Happy Sunday, RG2E Peeps!
Welcome to The RG2E and/or Welcome Back!
August 15th through 18th (so Wednesday thru Saturday) fifteen authors celebrate the launch of their new books with parties and prizes—including a Kindle Fire!
Wednesday August 15th check out the Beach Book Blast website
Thursday August 16th there’ll be a party on our facebook page where you can win even more prizes and learn interesting things about each of the authors.
In the meantime, we’ll be doing special giveaways here on The RG2E too to make Beach Book Blast even bigger!!!
I’ve asked one of the superfab WG2E Street Team Members – Rhonda Hopkins – to give us some behind the scenes scoop on this fabulous event! So, take it away, Rhonda…
I thought it might be fun to get to know some of the Beach Book Blast Authors a little better. So I asked them this question:
What was your favorite book or series of books as a child and why?
Their answers varied as much as their genres and individual writing styles.
And it was so much fun that, I’ll be asking a question every day from the 15th through the 18th at my blog, Where Reality and Fiction Collide.
So without further ado, I’m going to share with you their answers to the question above and you’ll also get a sneak peak at their new releases that will be featured in the Beach Book Blast Event!
No books affected my life so much as J.R.R. Tolkien’s The Lord of the Rings. It took me many years and more than a dozen readings to finally understand the appeal of those works. His basic premise is, I believe, that character and faith are inseparable. The vitality of one will link inextricably to the other and will share to an extent its strength or foundational flaw.
People in the real world are an amalgam of strength and weakness.
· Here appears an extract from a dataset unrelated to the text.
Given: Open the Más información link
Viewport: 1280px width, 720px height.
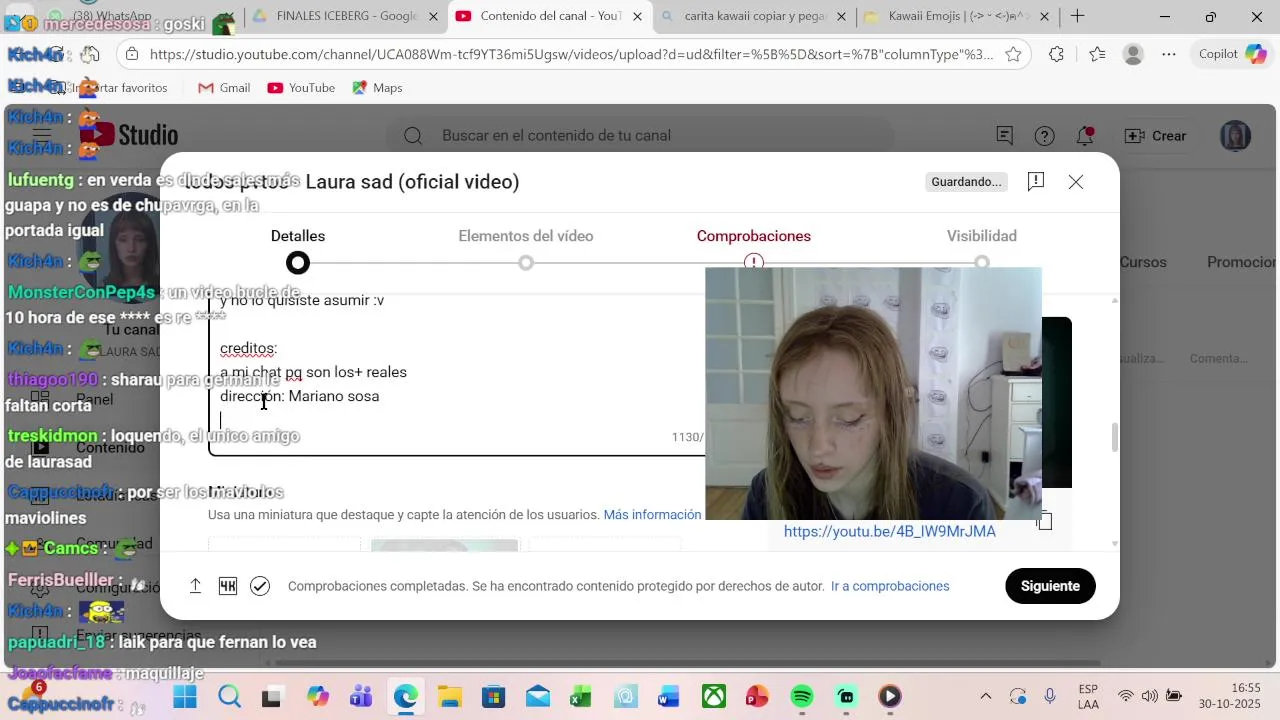Looking at the screenshot, I should coord(652,515).
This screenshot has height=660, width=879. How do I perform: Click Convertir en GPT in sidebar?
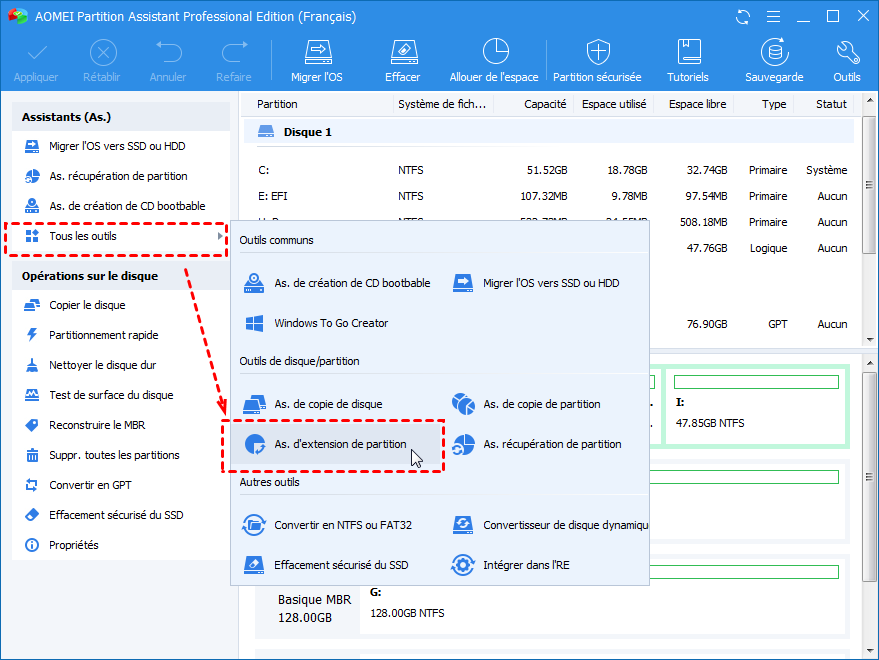coord(90,485)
Orientation toward life or death is steered by enlightenment and delusion. It is the combined strength or failing of many measures that make us what we are, and just as important is the validity of the allegiances to which we dedicate ourselves.
I try to take each character’s score in that same matrix into consideration before bringing him or her to life in my fiction. Hopefully, the result will be vibrant and resonating characters, and a greater sense of immersion for my reader.
On B&N Nook
My favorite series of books was Nancy Drew mysteries. She was always going on some adventure and solving mysteries, living a life I never thought I could live. I had grown up in the projects in the San Francisco Bay Area with no idea where my life would take me. Now I write adult books that encompass both mysteries and romance across several states, spurred on by memories of Nancy Drew getting herself out of pickles and solving the “who dunnit?” questions.
The first books I remember reading on my own were the Ant and Bee books. I have no idea if they were even popular in the US since they were British so for the longest time I called trucks Lorries and didn’t think it was at all strange despite the fact that I lived in Connecticut. Ironically, I sell better in the UK than I do in the US -maybe Ant and Bee have something to do with that. I read voraciously and always have so picking just a couple of books is really hard. Number one, and I still read it every once in a while, is the Phantom Toll Booth by Norton Juster. Ooh, The Secret Garden for the secret place all your own but I have a black thumb despite growing up on an herb farm in CT. Eloise goes to Paris and Eloise goes to Moscow, I’m always trying to figure out how to either release or tame my inner Eloise. Black Beauty for the redemption. Ursula Le Guin’s Wrinkle in Time series, Sci Fi and a girl lead! Any of Maurice Sendak’s books –I can still recite Chicken Soup with Rice from memory. I could probably fill a hard drive with the list. Maybe that is why I am starting a YA (they didn’t even have the category when I was a kid) series soon with my daughter.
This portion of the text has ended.